#### [GOAL A]
Copy out the whole text about cenotes below, word for word.

#### [EXTRACT TO READ]

The Yucatán Peninsula has almost no rivers and only a few lakes, and those are often marshy. The widely distributed cenotes are the only perennial source of potable water and have long been the principal source of water in much of the region. Major Maya settlements required access to adequate water supplies, and therefore cities, including the famous Chichen Itza, were built around these natural wells. Many cenotes like the Sacred Cenote in Chichen Itza played an important role in Maya rites. The Maya believed that cenotes were portals to Xibalba or the afterlife, and home to the rain god, Chac. The Maya often deposited human remains as well as ceremonial artifacts in these cenotes.

The discovery of golden sacrificial artifacts in some cenotes led to the archaeological exploration of most cenotes in the first part of the 20th century. Edward Herbert Thompson (1857–1935), an American diplomat who had bought the Chichen Itza site, began dredging the Sacred Cenote there in 1904. He discovered human skeletons and sacrificial objects confirming a local legend, the Cult of the Cenote, involving human sacrifice to the rain god Chaac by the ritual casting of victims and objects into the cenote. However, not all cenotes were sites of human sacrifice. The cenote at Punta Laguna has been extensively studied and none of the approximately 120 individuals show signs of sacrifice.

#### [RECORDS]
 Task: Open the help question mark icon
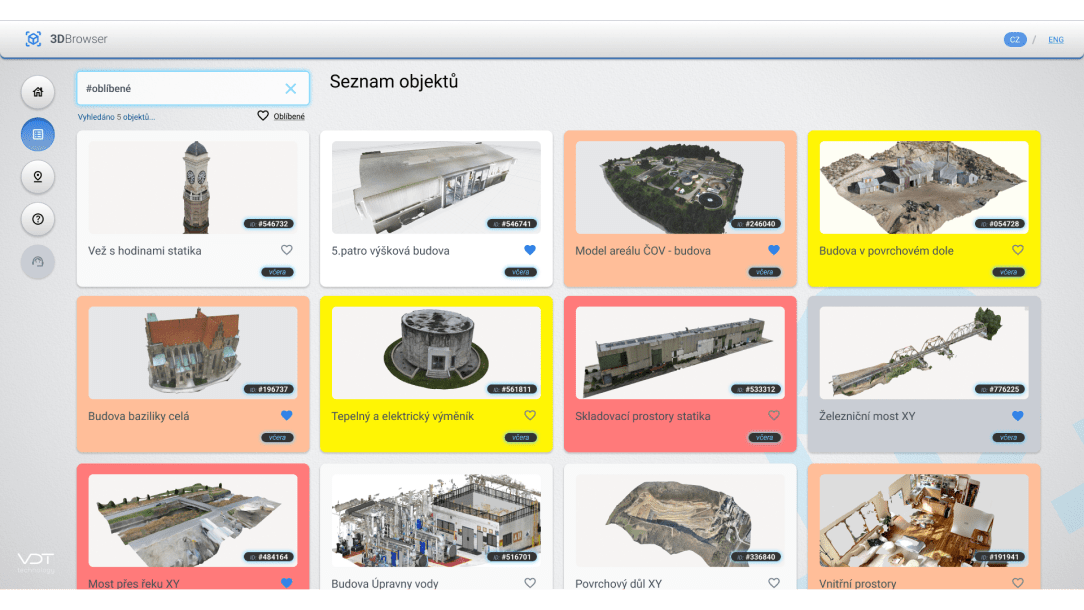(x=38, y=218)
---
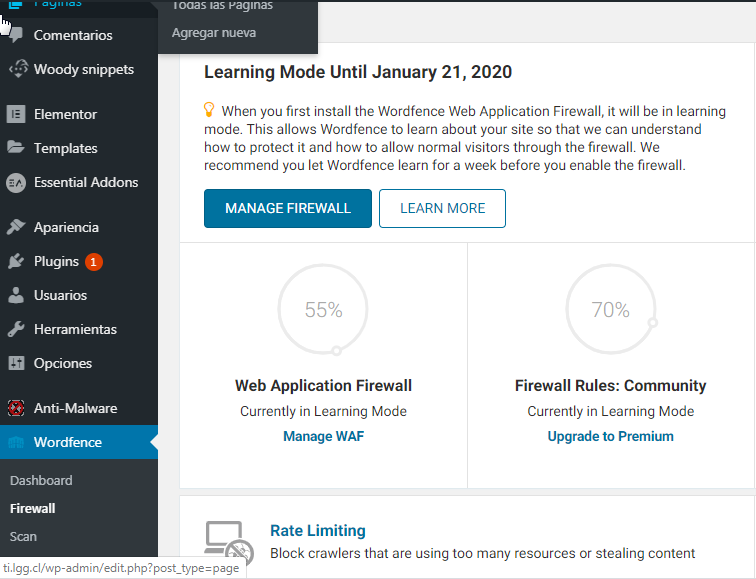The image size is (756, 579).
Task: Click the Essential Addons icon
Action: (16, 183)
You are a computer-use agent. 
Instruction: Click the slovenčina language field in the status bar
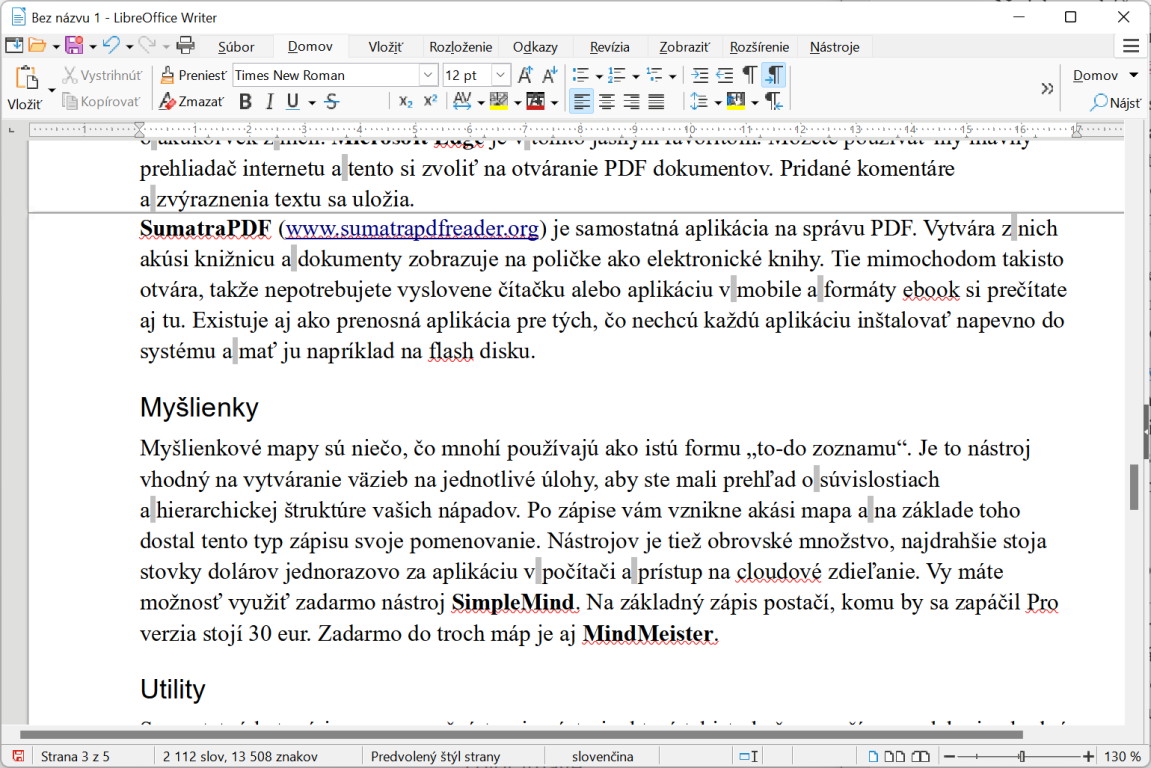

#### [GOAL B]
Reproduce the records from the line with "The image size is (756, 579)." to the line with "Instruction: Click the", swapping "status bar" for "toolbar" and changing nothing else. Give only those lines, and leave out the pictures.

#### [ANSWER A]
The Yucatán Peninsula has almost no rivers and only a few lakes, and those are often marshy. The widely distributed cenotes are the only perennial source of potable water and have long been the principal source of water in much of the region. Major Maya settlements required access to adequate water supplies, and therefore cities, including the famous Chichen Itza, were built around these natural wells. Many cenotes like the Sacred Cenote in Chichen Itza played an important role in Maya rites. The Maya believed that cenotes were portals to Xibalba or the afterlife, and home to the rain god, Chac. The Maya often deposited human remains as well as ceremonial artifacts in these cenotes.

The discovery of golden sacrificial artifacts in some cenotes led to the archaeological exploration of most cenotes in the first part of the 20th century. Edward Herbert Thompson (1857–1935), an American diplomat who had bought the Chichen Itza site, began dredging the Sacred Cenote there in 1904. He discovered human skeletons and sacrificial objects confirming a local legend, the Cult of the Cenote, involving human sacrifice to the rain god Chaac by the ritual casting of victims and objects into the cenote. However, not all cenotes were sites of human sacrifice. The cenote at Punta Laguna has been extensively studied and none of the approximately 120 individuals show signs of sacrifice.

#### [ANSWER B]
The image size is (756, 579).
Task: Click the Essential Addons icon
Action: (16, 183)
You are a computer-use agent. 
Instruction: Click the slovenčina language field in the toolbar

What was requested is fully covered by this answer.